Alternatively, use publicly trusted SSL certificates for the backend servers and the public CA certificates file:

server alpha 192.168.1.11:443 ssl ca-file ca-certificates.crt

Or you can disable backend SSL validation (useful when debugging issues):

# DO NOT do this in production - "verify none" disables certificate checking
    server alpha 192.168.1.11:443 ssl ca-file ca-certificates.crt verify none

Then restart HAProxy and check the status:

sudo systemctl restart haproxy
sudo systemctl status haproxy

Configure the backend servers

We then use the Apache mod_remoteip module to treat the X-Forwarded-For header from HAProxy as the client's IP address.
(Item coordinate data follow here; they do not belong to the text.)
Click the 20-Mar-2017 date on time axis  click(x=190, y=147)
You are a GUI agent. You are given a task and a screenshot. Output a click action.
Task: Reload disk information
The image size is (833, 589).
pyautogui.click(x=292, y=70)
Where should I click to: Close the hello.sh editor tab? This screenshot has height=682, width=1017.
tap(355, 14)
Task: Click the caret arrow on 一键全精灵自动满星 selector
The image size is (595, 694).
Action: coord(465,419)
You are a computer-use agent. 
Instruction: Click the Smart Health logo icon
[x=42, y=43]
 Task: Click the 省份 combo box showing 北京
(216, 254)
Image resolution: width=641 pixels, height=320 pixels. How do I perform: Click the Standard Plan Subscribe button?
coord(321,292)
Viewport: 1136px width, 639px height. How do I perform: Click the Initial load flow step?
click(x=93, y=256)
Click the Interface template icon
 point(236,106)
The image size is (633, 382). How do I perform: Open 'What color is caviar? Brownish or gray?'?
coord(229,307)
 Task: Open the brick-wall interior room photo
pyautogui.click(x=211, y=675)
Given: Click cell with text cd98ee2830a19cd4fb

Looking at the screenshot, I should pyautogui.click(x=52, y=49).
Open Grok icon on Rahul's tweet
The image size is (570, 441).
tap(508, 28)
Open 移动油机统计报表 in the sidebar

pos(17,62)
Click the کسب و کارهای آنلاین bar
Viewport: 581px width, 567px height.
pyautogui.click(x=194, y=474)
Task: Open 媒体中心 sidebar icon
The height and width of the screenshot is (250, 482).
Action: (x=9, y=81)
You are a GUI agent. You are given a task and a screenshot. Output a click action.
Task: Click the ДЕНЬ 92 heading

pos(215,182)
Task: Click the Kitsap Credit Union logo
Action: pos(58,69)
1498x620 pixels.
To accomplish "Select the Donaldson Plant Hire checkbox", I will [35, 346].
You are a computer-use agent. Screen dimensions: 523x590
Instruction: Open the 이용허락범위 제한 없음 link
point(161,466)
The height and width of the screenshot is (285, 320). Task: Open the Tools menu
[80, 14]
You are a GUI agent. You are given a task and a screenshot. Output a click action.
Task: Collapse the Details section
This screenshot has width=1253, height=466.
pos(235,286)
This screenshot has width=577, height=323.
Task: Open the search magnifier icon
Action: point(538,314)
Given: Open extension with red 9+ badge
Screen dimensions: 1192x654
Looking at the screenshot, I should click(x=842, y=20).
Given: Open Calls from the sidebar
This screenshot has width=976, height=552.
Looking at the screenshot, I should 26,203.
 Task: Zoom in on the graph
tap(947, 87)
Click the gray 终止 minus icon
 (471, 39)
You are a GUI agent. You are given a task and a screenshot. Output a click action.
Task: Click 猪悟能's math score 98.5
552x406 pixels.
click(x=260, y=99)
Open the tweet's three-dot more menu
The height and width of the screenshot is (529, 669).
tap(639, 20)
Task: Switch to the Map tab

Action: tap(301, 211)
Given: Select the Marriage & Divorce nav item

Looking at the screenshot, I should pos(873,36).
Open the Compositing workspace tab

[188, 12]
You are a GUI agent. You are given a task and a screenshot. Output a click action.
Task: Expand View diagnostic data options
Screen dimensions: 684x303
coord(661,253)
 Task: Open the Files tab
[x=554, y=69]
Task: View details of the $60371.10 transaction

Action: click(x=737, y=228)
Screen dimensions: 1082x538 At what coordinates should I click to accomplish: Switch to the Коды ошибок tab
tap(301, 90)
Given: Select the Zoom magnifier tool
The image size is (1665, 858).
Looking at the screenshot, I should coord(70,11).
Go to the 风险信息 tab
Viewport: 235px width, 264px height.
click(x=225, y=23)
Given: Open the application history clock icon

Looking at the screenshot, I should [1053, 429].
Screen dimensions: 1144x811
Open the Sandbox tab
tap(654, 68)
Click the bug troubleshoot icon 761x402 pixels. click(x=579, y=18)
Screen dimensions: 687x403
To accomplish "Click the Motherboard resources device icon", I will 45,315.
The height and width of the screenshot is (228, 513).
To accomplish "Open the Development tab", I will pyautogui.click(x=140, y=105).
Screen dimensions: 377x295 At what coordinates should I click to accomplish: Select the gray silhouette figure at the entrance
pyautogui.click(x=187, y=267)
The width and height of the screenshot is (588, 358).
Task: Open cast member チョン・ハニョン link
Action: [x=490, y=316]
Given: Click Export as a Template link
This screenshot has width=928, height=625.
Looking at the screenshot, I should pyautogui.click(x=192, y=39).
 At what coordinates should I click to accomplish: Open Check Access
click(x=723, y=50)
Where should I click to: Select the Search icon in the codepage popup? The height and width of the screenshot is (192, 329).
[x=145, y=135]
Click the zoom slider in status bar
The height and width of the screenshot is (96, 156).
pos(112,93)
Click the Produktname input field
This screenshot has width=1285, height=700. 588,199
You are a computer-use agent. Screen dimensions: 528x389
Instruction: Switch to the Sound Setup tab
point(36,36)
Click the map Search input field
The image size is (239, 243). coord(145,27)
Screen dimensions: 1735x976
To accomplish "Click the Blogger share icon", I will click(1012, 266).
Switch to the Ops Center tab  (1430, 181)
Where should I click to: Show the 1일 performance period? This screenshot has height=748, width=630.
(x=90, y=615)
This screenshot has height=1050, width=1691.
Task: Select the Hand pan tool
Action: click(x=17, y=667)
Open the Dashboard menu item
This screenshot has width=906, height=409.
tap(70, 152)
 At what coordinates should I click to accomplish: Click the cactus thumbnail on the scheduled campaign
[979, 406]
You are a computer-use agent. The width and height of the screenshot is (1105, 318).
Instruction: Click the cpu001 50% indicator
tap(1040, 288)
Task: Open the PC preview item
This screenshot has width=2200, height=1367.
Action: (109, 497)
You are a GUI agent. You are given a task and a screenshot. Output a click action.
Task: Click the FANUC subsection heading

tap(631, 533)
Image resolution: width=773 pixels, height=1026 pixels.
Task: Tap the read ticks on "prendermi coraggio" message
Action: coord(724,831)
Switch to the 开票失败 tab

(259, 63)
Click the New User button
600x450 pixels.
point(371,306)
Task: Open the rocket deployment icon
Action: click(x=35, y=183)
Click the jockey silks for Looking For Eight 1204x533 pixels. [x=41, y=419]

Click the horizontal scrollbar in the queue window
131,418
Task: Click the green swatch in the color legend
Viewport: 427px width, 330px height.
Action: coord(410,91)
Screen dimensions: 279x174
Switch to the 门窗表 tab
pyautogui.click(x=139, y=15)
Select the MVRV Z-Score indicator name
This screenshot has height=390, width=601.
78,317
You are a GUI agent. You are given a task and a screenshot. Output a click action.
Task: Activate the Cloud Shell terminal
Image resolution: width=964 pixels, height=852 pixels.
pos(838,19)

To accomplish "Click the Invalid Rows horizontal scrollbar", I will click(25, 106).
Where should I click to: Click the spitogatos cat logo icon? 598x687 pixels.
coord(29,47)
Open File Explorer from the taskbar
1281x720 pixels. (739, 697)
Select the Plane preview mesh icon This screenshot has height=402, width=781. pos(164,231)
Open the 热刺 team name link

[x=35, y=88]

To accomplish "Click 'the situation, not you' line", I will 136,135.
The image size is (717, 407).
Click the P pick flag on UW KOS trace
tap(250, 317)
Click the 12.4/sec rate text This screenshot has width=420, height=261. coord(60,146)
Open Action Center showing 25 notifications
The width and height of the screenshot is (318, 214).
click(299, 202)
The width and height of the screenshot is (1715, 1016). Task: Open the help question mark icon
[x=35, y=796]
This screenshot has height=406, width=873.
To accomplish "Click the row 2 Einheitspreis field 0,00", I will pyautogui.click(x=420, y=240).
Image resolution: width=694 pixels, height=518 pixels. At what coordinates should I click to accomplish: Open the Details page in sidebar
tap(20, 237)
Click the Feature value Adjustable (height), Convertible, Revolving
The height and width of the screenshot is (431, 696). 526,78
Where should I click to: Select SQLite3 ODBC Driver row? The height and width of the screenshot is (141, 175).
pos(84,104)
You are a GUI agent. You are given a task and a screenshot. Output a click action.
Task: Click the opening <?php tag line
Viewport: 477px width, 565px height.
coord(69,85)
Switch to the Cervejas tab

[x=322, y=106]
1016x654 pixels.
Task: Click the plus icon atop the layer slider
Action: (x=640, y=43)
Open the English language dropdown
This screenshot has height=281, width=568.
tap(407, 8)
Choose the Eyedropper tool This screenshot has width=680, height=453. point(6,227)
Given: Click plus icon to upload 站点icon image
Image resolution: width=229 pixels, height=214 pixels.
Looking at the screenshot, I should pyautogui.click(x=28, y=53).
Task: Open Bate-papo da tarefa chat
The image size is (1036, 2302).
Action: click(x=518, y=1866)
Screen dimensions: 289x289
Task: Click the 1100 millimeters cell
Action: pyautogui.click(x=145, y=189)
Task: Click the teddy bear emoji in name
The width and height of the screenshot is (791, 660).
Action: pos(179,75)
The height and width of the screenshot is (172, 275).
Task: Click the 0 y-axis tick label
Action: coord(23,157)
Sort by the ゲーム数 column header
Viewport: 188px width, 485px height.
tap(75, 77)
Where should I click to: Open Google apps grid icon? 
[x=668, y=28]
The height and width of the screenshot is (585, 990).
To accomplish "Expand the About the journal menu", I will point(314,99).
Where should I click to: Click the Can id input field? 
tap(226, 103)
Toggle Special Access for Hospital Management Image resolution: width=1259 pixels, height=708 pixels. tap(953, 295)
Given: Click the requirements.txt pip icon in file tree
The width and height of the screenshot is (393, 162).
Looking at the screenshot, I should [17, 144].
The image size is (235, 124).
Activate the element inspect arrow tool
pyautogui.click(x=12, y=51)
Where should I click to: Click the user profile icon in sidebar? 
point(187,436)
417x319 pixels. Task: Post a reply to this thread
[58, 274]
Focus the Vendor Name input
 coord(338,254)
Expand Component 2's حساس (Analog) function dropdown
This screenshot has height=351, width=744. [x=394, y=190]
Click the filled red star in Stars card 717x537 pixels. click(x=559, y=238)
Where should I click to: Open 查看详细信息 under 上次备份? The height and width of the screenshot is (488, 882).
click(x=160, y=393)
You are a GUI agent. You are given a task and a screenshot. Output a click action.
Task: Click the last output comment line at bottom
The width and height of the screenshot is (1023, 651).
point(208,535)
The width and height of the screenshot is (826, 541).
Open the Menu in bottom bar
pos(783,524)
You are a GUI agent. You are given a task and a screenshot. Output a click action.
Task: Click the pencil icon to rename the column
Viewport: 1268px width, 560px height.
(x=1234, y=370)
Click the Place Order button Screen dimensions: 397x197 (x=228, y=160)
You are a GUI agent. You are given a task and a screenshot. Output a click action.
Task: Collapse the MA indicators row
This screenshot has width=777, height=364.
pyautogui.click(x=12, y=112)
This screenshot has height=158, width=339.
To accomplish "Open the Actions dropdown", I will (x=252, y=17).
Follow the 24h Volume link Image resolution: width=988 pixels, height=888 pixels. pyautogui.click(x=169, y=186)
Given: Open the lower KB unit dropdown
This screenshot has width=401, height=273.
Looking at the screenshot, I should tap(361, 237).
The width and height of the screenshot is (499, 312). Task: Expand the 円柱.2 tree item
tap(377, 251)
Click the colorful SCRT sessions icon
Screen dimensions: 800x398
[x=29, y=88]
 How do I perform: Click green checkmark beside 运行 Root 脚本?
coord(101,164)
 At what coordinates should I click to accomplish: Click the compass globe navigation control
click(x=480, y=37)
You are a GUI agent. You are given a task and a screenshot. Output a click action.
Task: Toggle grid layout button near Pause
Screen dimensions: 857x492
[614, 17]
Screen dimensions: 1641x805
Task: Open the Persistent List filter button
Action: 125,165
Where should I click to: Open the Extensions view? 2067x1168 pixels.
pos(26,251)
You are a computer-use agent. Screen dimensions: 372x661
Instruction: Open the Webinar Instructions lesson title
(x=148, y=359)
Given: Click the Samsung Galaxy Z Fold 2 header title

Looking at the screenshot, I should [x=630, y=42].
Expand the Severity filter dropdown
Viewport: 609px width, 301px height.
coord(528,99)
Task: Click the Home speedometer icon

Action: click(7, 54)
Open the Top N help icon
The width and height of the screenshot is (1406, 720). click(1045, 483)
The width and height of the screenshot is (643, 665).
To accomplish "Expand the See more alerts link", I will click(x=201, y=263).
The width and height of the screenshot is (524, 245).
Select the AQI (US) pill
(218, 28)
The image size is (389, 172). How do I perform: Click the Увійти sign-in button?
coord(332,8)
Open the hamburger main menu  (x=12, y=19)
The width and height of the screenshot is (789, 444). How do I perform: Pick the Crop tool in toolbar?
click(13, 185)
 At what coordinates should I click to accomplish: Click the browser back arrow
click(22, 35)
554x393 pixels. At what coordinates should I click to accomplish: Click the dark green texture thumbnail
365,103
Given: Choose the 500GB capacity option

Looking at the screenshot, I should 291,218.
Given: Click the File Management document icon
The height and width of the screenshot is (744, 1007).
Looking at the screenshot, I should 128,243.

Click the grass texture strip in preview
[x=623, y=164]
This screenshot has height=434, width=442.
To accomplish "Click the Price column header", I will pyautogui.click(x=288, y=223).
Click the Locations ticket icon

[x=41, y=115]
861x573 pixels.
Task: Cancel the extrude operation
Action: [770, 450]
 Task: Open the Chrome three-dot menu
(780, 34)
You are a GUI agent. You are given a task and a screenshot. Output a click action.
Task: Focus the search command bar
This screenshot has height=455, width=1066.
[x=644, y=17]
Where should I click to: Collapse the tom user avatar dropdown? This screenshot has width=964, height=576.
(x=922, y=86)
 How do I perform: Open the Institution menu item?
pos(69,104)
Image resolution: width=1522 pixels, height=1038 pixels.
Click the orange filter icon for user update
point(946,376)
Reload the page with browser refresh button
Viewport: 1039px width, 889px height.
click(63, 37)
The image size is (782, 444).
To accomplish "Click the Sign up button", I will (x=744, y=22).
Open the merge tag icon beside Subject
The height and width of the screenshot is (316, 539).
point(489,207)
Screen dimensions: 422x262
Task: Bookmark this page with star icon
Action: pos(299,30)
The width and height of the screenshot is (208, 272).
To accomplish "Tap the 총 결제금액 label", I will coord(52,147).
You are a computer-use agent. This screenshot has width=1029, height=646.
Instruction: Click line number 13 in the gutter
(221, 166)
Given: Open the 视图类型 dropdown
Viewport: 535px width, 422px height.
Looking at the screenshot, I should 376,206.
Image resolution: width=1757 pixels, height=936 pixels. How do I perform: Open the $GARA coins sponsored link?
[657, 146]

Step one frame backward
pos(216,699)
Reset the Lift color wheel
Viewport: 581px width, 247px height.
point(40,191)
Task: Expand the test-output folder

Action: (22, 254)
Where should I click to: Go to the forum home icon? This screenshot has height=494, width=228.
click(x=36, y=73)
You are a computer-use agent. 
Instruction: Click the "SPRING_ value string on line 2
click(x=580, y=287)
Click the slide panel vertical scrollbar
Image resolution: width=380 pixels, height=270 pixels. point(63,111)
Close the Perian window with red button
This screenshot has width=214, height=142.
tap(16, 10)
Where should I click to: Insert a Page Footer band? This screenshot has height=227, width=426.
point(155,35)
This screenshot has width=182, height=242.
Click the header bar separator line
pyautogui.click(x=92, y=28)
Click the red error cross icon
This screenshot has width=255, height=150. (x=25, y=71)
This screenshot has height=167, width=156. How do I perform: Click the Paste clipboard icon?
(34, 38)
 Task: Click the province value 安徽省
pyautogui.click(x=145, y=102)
On each of the backend servers, add this to /etc/apache2/conf-available/haproxy.conf:

# Use the client IP provided by the HAProxy server
RemoteIPInternalProxy 192.168.1.10
RemoteIPHeader X-Forwarded-For

Replace the IP address with the HAProxy server internal IP address.

Then enable it and reload the Apache configuration:

sudo a2enmod remoteip
sudo a2enconf haproxy
sudo systemctl reload apache2
sudo systemctl status apache2

Forward incoming requests

If the HAProxy server is not connected directly to the internet, set up port forwarding on the router:

Service Port Destination
HTTP 80 192.168.1.10:80
HTTPS 443 192.168.1.10:443

Replace the IP address with the HAProxy server internal IP address.